Les chercheurs le savaient, les organelles, soit les organes de la cellule, ne sont pas statiques. Cependant, les techniques de microscopie habituelles ne permettaient pas de quantifier leurs mouvements ni de les mettre en relation. « Aucun logiciel d’analyse d’image n’offrait d’ailleurs à notre connaissance la possibilité de mesurer une rotation de plusieurs éléments de manière coordonnée. Élaborer cet outil a constitué un véritable défi », explique le chercheur. Grâce à ces efforts, il est notamment apparu que le noyau entier tourne, et pas seulement l’intérieur liquide du noyau, le caryoplasme. De plus, la rotation s'étend probablement à l'espace cellulaire dans son ensemble, car les gouttelettes de lipides qui s’y trouvent effectuent un mouvement similaire. Finalement la vitesse de rotation, l'accélération, ou encore le temps de rotation ont pu être mesurés. Ces découvertes ouvrent la porte à une meilleure compréhension de l'origine moléculaire du phénomène et de son rôle pour la physiologie de la cellule, en particulier dans des fonctions fondamentales telles que l’état dormant des cellules germinales.

Comprendre les gouttes de lipides qui naissent dans les cellules

Finalement, les chercheurs ont encore révélé d’autres phénomènes comme le processus de formation des gouttelettes de lipide dans l’espace intracellulaire.
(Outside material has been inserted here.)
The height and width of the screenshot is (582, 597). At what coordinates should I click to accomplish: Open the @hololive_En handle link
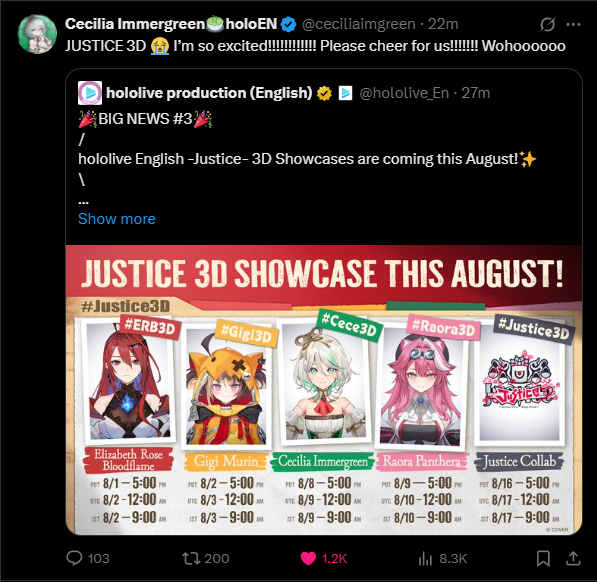(x=404, y=93)
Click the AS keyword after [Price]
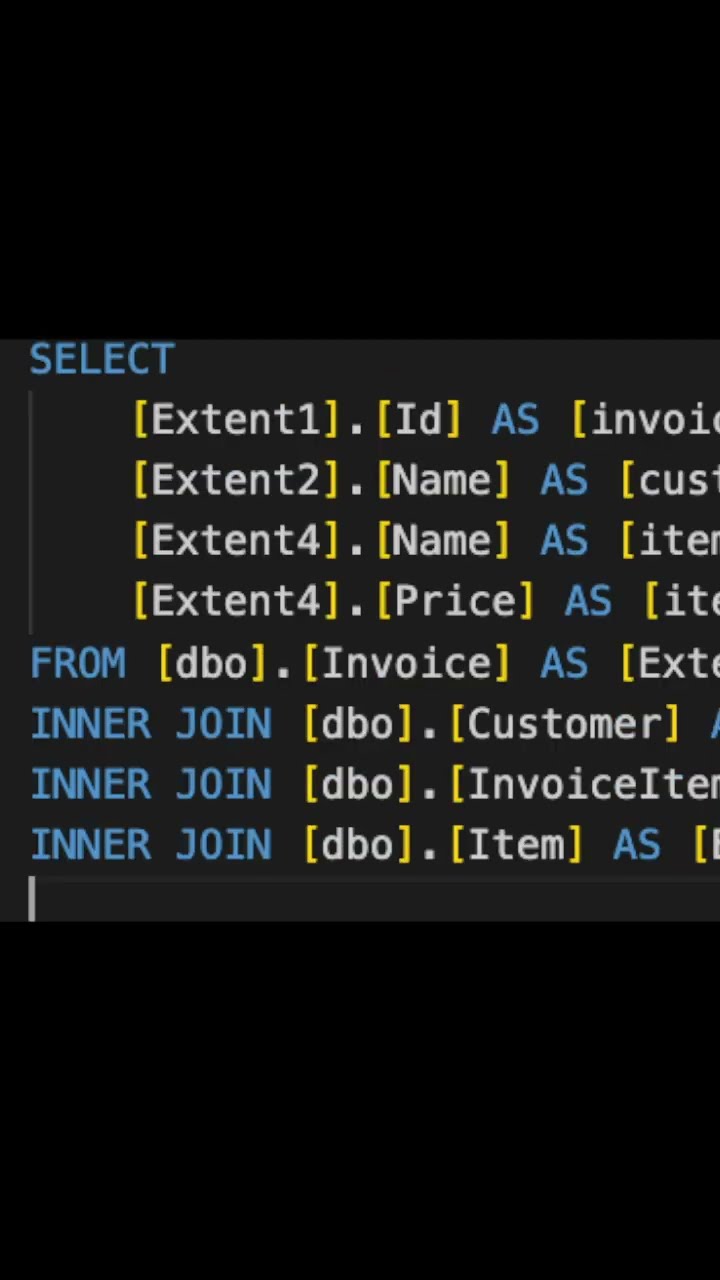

Elles se forment sur le réticulum endoplasmique en puisant dans les gouttelettes plus anciennes. Il se pourrait même qu’une synchronisation des flux se produise, laissant supposer une continuité dans leur membrane à travers le réticulum endoplasmique. De prochaines recherches, notamment en venant perturber de manière génétique ou chimique le lien entre les gouttelettes et le réticulum endoplasmique pourrait encore révéler de nouveaux détails sur la connectivité qui existe entre ces gouttelettes. Cette intrusion visuelle ouvre aux chercheurs une nouvelle porte d’entrée aux entrailles de la cellule qui est très loin d’avoir révélé tous ses secrets.